**Perintah 1**:
Salin ulang bagian teks tentang subjek pajak penghasilan dari "Subjek Pajak Penghasilan" sampai "yang berhak.".
**Perintah 2**:
Berdasarkan teks tentang subjek pajak, jelaskan dari mana penghasilan perusahaan dihitung dan apa yang kemudian dikenakan atas penghasilan tersebut.
**Perintah 3**:
Teruskan teks tentang subjek pajak penghasilan mulai dari bagian terakhir yang ditampilkan.
┌─ Potongan Dokumen
BAB I
PEMBAHASAN
A.
Subjek Pajak
Pajak penghasilan adalah
pajak yang dikenakan kepada Subjek Pajak atas penghasilan yang diterima dalam
satu tahun pajak (Waluyo, 2010:89). Subjek Pajak yang dimaksud adalah orang
pribadi maupun badan (perusahaan). Penghasilan suatu perusahaan akan dihitung
dari catatan, buku, serta dokumen pendukung lainnya yang dilakukan oleh
perusahaan.[1] Dari
penghasilan perusahaan inilah yang akan dikenakan tarif pajak penghasilan.
Pajak penghasilan
dikenakan terhadap Subjek Pajak atas penghasilan yang diterima atau
diperolehnya dalam tahun pajak. Yang menjadi subjek pajak adalah :
1.
Subjek Pajak Penghasilan
Yang menjadi subjek penghasilan adalah:[2]
a. 1. Orang pribadi;
2. Warisan yang belum terbagi sebagai satu kesatuan menggantikan
yang berhak.
b. Badan
Adalah sekumpulan orang dan/atau modal yang merupakan
kesatuan baik yang melakukan usaha maupun yag tidak melakukan usaha maupun yang
tidak melakukan usaha.
c. Bentuk usaha tetap
Adalah bentuk usaha yang dipergunakan oleh orang pribadi yang
tidak bertempat tinggal di indonesia, orang pribadi yang berada di indonesia
tidak lebih dari 183 hari dalam jangka
waktu 12 bulan, dan badan yang tidak didirikan dan tidak bertempat kedudukan di
Indonesia untuk menjalankan usaha atau melakukan kegiatan di Indonesia.
2.
└─
┌─ Cuplikan Data
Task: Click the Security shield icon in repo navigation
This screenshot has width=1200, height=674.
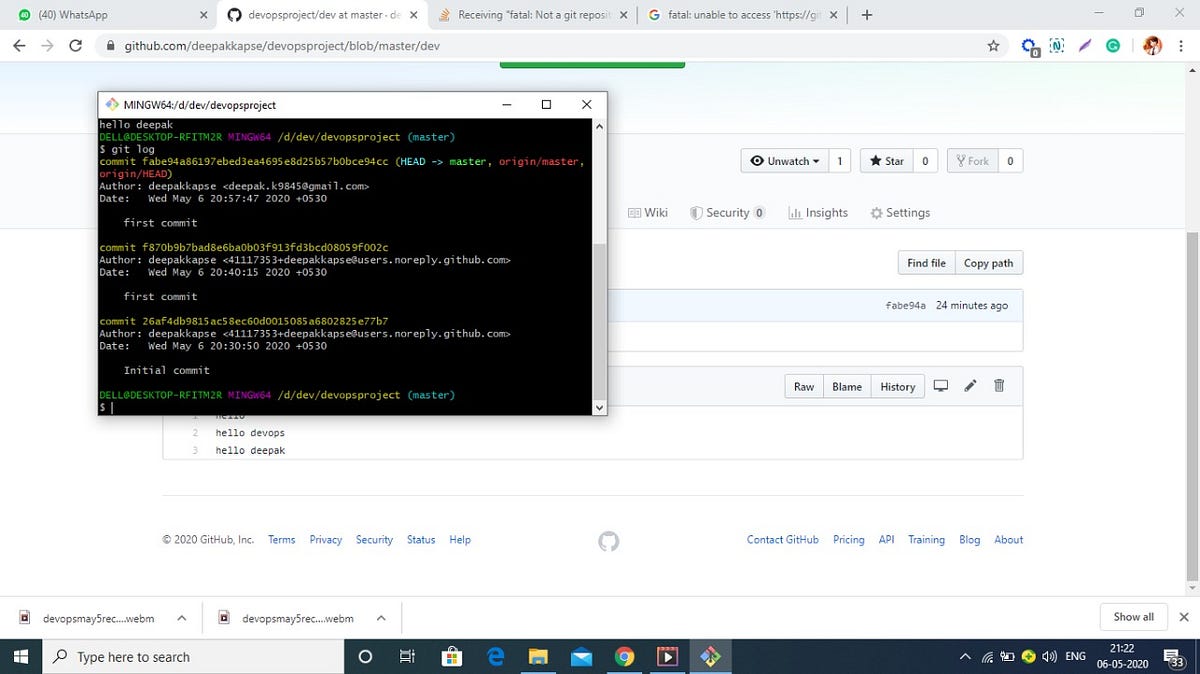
└─
**Jawaban 1**:
Subjek Pajak Penghasilan
Yang menjadi subjek penghasilan adalah:[2]
a. 1. Orang pribadi;
2. Warisan yang belum terbagi sebagai satu kesatuan menggantikan
yang berhak.

**Jawaban 2**:
Penghasilan perusahaan dihitung dari catatan, buku, serta dokumen pendukung lainnya yang dibuat oleh perusahaan. Penghasilan perusahaan itulah yang kemudian dikenakan tarif pajak penghasilan.

**Jawaban 3**:
Subjek Pajak Dalam Negeri
Subjek pajak dalam negeri adalah:[3]
a. Subjek Pajak Orang Pribadi,
yaitu:
Orang pribadi yang bertempat tinggal di Indonesia,
orang pribadi yang berada di Indonesia lebih dari 183 hari dalam jangka waktu
12 bulan, atau orang pribadi yang dalam satu tahun pajak berada di Indonesia
dan mempunyai niat untuk bertempat tinggal di Indonesia.
b. Subjek Pajak Badan, yaitu:
Badan yang didirikan atau bertempat kedudukan di
Indonesia, kecuali unit tertentu dari badan pemerintah yang memenuhi kriteria.
c. Subjek Pajak Warisan, yaitu:
Warisan yang belum terbagi sebagai satu kesatuan
menggantikan yang berhak.
3.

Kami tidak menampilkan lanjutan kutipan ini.